This recording of forces and particularities of sensibility through our relations with landscape heightens awareness like a shock to a wearied system of predefined and long-established expectations. They act to interrupt and unsettle this system through moments and passages of what Jane Bennett has called “mood[s] of enchantment” combining, in unpredictable ways, both “delight and disturbance” (2010: xi). Through our bodily, affective entanglements with place and all its varied and complexly layered forces (actualities, representations, memories, absences, imaginings, etc.), we are impelled to think and rethink, to feel and to perceive in unexpected flows, and consequently to “drive us toward movement, toward thought and extension,” acting as the “persistent proof of a body's never less than ongoing immersion in and among the world's obstinacies and rhythms” (Seigworth and Gregg 2010: 1). As Sara Ahmed puts it: “To be affected by something is to evaluate that thing. Evaluations are expressed in how bodies turn towards things. To give value to things is to shape what is near us” (2010: 311). Highmore singles out Kathleen Stewart's Ordinary Affects (2007) as an example of how this “shaping” might work, for he senses in her writing a type of “pedagogy” emerging through her detailed attentiveness to place and people whereby readers become “more and more alert to…surroundings. Your skin begins to prickle with the apprehensions of the lives of others, of resonances of care and indifference, of anxiety and ease” (2011: 8). Politically, of course, this acts to alter perceptions, raise questions, and create doubt—“it attunes and reattunes the human sensorium” (8). As Stewart herself puts it:
Ordinary affects are the varied, surging capacities to affect and to be affected that give everyday life the quality of a continual motion of relations, scenes, contingencies, and emergences. They're things that happen. They happen in impulses, sensations, expectations, daydreams, encounters, and habits of relating, in strategies and their failures, in forms of persuasion, contagion, and compulsion, in modes of attention, attachment, and agency, and in publics and social worlds of all kinds that catch people up in something that feels like something. (2007: 1–2)

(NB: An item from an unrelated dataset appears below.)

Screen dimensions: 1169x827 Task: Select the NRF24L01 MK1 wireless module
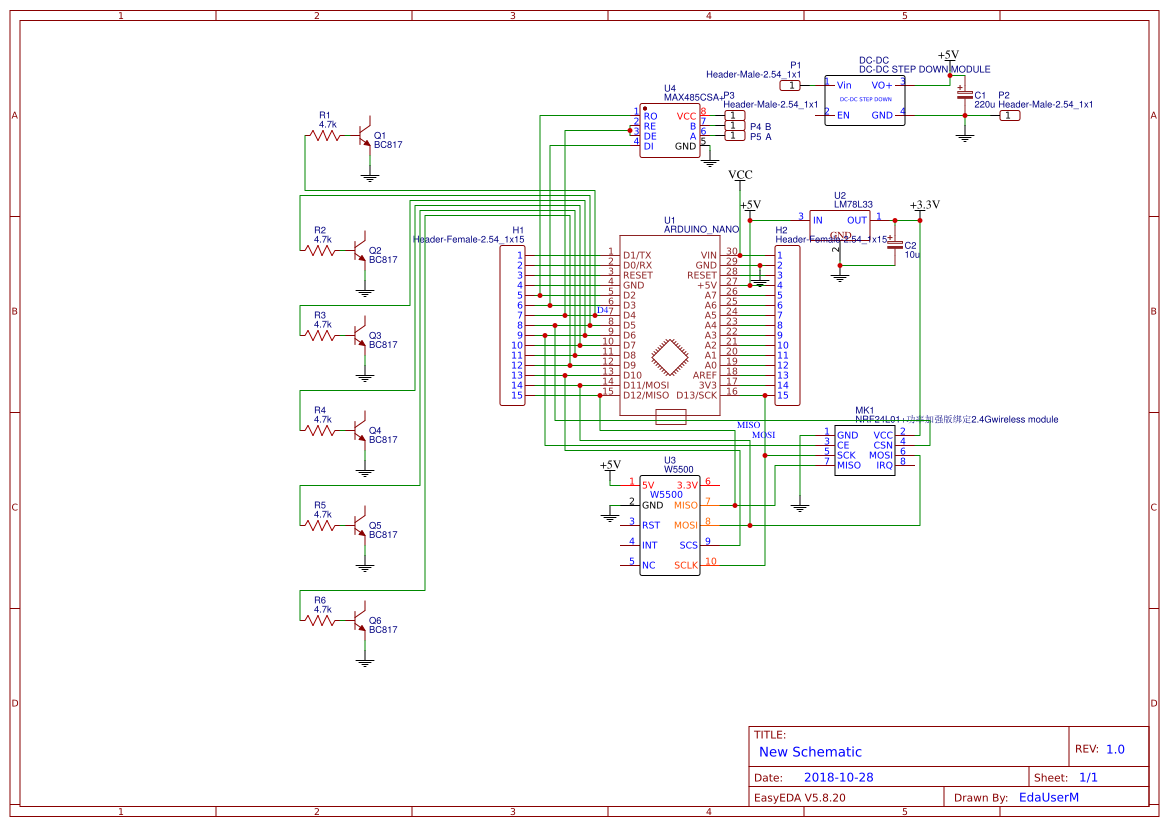point(865,451)
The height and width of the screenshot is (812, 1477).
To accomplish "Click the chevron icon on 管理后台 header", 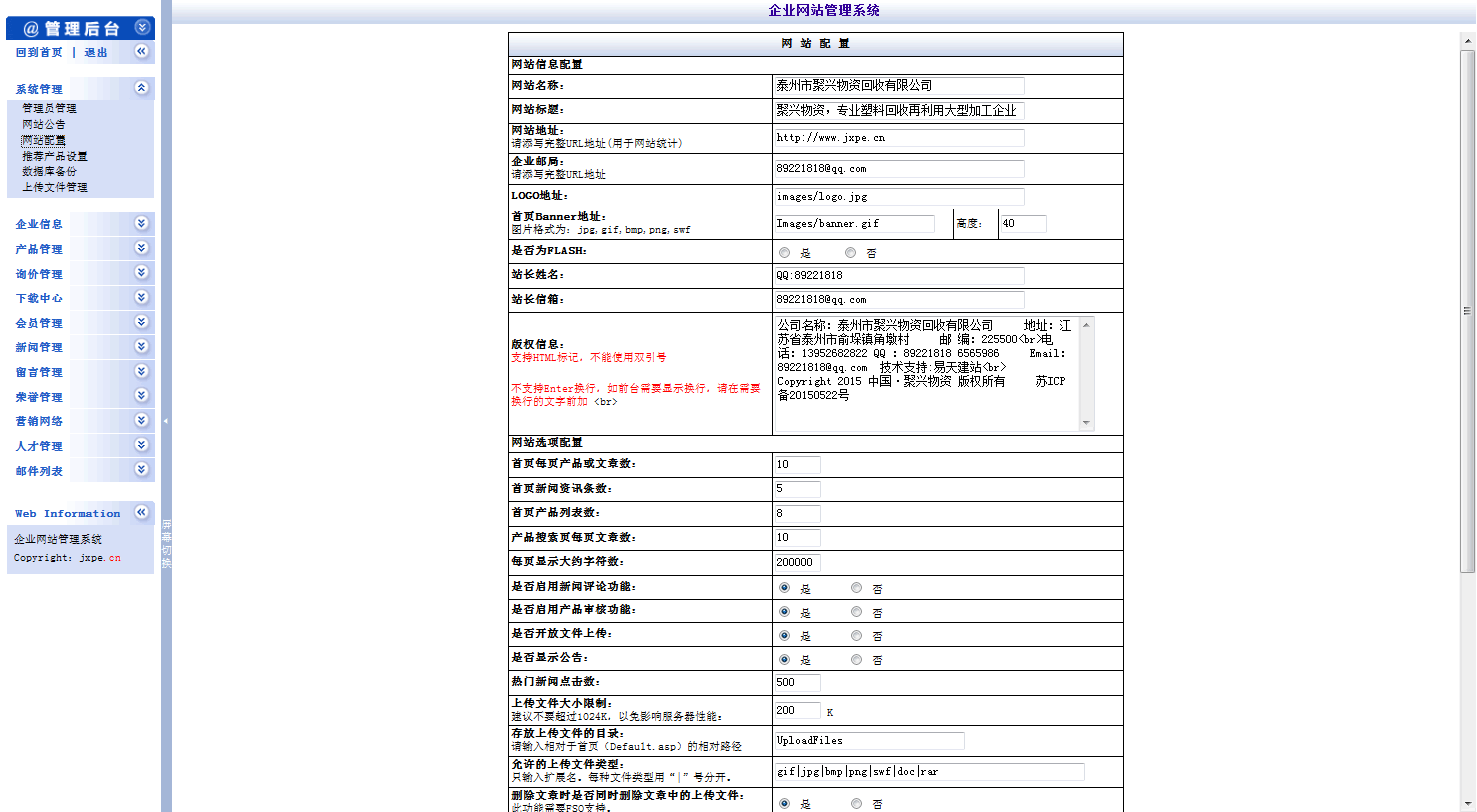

Of course, the politics of affect explores the complex struggles around these potentialities since, as a process of action and interaction, affect can be used in varying ways and for varying ends, some of which might contain and render immobile its generative power. For example, Thrift refers to “an authoritarian capitalism which relies on sentiment, media, and lack of attention and/or engagement to most political issues to hold sway” (2008: 222), while Highmore (in this volume and 2011: 165) and Harvey (2005) see the practice and manipulation of affect, and its associated individualist turn, as central to the emergence and dominance of neoliberalism as a form of “common sense.” Emphasizing individualism and privatization rather than collectivism, mutuality, and the welfare state, Harvey and Highmore see the promise of what Lauren Berlant calls the “fantasy of the good life” (2011: 1) as registered through the appeal to certain “feelings” within the sociopolitical system, including “ways of life and thought, reproductive activities, attachments to the land and habits of the heart” (Harvey 2005: 3). However, as these essays begin to demonstrate, affect can also lead in other directions, ones more critical and more affirmative of relational, cooperative political positions and that point toward what Rancière terms “reconfiguring the distribution of the sensible” (2012: 25).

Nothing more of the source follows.